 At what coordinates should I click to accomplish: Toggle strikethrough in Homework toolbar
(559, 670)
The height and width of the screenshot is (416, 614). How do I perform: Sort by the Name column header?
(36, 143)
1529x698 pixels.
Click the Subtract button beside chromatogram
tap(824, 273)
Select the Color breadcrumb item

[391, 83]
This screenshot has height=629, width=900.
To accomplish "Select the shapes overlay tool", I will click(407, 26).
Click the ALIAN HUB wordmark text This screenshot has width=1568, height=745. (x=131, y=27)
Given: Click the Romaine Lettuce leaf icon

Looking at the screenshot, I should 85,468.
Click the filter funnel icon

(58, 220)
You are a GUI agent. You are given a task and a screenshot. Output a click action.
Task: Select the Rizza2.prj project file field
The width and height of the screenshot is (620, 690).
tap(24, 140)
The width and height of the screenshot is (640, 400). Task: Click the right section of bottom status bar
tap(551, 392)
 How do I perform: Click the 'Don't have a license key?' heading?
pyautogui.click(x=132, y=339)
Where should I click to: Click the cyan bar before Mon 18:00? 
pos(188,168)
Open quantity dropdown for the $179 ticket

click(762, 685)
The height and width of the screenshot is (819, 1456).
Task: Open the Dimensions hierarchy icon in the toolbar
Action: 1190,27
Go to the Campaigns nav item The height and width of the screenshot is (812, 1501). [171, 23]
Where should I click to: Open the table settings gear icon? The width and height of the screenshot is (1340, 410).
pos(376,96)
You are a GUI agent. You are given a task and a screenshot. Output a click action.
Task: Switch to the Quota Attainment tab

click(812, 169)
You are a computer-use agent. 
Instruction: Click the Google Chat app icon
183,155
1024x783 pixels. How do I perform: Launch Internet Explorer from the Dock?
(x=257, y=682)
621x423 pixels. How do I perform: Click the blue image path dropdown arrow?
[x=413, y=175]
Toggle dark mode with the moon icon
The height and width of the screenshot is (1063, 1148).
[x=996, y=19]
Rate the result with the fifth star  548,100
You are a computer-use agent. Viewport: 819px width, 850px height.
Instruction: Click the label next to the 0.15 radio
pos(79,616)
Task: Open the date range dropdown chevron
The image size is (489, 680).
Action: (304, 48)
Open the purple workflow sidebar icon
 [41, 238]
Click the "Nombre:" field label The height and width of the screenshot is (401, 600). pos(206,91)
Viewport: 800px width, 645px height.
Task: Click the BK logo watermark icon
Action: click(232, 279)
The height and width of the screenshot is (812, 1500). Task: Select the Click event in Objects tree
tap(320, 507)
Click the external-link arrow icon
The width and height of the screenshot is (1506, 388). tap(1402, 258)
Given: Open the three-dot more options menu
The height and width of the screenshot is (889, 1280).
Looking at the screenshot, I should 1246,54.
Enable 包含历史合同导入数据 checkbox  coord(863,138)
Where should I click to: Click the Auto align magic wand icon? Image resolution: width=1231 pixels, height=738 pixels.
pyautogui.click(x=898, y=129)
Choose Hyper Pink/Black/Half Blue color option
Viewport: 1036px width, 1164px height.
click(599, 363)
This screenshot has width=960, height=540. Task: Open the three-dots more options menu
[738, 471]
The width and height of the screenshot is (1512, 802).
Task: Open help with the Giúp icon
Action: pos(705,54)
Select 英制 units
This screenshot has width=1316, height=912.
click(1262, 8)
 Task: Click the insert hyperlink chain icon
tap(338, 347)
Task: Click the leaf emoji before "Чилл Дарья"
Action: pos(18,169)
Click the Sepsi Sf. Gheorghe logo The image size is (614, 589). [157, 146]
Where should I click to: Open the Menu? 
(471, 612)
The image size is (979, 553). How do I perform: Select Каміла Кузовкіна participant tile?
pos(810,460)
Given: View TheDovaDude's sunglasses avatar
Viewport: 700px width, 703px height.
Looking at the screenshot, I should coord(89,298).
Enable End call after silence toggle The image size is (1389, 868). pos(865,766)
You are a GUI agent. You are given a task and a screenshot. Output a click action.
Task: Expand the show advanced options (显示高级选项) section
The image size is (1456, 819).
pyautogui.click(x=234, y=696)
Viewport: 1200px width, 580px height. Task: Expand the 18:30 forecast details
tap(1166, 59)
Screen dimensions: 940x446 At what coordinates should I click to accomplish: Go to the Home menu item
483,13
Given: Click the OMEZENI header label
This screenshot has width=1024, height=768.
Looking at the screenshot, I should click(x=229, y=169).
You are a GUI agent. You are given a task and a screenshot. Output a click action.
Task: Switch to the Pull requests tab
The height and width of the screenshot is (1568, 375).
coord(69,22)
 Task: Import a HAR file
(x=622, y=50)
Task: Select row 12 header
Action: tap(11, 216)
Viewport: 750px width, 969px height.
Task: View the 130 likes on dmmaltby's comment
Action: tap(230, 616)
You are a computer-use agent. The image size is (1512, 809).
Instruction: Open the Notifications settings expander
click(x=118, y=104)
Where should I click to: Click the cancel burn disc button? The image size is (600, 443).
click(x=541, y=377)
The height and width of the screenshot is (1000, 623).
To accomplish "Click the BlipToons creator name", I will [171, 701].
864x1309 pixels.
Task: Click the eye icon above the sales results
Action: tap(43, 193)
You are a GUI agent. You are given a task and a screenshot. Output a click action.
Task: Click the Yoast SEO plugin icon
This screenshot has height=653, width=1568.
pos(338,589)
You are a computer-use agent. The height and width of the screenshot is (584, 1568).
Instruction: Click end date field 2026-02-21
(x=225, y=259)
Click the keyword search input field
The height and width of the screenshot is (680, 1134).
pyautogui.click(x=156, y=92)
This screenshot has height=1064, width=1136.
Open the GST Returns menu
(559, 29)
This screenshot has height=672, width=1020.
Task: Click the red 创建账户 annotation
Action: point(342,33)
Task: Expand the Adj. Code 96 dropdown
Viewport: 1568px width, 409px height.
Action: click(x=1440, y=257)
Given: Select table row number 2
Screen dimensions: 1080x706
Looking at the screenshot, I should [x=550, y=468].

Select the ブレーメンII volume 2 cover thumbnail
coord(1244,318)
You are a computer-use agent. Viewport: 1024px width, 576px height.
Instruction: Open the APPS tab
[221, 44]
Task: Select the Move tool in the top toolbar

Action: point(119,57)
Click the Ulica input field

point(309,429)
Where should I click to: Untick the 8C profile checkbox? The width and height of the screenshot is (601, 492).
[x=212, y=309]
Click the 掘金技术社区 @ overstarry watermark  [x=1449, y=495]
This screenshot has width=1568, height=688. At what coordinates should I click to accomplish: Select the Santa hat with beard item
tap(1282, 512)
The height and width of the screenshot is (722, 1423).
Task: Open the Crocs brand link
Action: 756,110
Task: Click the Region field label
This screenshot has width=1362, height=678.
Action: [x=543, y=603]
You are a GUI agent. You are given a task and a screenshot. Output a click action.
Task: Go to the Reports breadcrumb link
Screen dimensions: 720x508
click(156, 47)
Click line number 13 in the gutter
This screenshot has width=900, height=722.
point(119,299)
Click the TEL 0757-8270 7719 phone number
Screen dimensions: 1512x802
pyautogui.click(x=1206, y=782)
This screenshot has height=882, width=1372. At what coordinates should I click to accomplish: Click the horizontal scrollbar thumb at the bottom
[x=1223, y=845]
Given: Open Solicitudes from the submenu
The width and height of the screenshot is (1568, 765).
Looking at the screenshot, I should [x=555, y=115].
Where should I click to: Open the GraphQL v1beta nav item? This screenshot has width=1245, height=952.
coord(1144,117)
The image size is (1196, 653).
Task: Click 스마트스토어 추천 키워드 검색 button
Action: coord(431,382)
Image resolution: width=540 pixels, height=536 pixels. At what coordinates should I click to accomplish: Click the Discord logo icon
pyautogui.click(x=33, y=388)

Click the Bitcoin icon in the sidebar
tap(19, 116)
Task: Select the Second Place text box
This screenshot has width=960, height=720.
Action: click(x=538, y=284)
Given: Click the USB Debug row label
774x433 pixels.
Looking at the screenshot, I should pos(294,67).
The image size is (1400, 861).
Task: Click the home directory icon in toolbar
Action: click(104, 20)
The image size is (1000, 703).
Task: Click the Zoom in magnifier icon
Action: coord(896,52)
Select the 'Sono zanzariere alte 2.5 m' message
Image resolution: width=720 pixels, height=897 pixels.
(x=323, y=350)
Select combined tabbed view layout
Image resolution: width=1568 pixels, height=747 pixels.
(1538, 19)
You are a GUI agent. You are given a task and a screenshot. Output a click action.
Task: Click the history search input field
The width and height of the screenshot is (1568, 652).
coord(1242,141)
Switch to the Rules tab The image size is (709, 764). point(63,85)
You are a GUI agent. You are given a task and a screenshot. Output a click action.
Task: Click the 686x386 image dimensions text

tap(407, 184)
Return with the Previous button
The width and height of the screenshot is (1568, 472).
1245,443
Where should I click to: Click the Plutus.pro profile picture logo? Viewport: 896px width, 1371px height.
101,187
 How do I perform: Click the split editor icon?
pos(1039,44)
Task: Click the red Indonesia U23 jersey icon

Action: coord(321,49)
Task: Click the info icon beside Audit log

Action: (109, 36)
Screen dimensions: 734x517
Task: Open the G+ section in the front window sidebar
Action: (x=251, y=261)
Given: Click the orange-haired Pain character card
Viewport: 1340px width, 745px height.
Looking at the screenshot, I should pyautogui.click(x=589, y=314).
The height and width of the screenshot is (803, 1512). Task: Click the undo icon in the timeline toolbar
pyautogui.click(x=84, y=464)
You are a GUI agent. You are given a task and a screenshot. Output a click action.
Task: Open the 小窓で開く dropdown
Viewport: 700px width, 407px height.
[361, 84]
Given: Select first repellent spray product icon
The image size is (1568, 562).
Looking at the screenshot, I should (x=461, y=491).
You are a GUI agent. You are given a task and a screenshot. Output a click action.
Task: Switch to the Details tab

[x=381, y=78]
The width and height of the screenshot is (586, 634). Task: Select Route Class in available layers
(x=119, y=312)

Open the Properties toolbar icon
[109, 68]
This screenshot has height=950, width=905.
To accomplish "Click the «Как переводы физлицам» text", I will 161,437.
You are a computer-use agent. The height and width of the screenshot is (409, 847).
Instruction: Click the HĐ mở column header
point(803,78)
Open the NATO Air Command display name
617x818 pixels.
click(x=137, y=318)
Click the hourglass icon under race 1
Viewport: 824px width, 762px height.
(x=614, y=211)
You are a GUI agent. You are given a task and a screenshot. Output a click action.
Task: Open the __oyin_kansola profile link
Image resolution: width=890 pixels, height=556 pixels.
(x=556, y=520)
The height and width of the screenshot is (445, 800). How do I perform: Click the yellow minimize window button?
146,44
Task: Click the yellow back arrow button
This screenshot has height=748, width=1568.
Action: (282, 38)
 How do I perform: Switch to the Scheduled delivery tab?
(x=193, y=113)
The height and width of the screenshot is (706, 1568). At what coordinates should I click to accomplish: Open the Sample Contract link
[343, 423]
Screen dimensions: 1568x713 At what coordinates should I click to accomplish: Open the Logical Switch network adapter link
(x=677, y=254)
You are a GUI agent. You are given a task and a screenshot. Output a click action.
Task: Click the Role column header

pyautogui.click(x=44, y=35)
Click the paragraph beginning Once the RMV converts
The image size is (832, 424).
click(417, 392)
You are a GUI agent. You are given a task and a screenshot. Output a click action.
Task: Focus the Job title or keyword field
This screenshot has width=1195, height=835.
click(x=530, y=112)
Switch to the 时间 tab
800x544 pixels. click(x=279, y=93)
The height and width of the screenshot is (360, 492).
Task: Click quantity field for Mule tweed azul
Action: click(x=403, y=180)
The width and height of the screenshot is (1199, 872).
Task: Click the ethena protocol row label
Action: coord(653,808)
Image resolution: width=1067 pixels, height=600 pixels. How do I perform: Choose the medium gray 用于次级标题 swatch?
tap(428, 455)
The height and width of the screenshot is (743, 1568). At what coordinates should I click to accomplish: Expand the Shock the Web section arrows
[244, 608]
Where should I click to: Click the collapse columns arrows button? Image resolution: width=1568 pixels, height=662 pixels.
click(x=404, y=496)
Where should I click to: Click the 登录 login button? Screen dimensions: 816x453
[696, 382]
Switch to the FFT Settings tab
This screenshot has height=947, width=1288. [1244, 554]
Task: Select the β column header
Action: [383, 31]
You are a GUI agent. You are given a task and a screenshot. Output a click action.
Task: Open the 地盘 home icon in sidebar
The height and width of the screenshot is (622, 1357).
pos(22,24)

TASK TO COMPLETE:
Please express the items above as a numbered list, covering everything from the line that contains "The height and width of the screenshot is (803, 1512)." down to the line that contains "(x=119, y=312)", both included, with blank lines left out.

EXERCISE SOLUTION:
1. The height and width of the screenshot is (803, 1512). Task: Click the undo icon in the timeline toolbar
2. pyautogui.click(x=84, y=464)
3. You are a GUI agent. You are given a task and a screenshot. Output a click action.
4. Task: Open the 小窓で開く dropdown
5. Viewport: 700px width, 407px height.
6. [361, 84]
7. Given: Select first repellent spray product icon
8. The image size is (1568, 562).
9. Looking at the screenshot, I should (x=461, y=491).
10. You are a GUI agent. You are given a task and a screenshot. Output a click action.
11. Task: Switch to the Details tab
12. [x=381, y=78]
13. The width and height of the screenshot is (586, 634). Task: Select Route Class in available layers
14. (x=119, y=312)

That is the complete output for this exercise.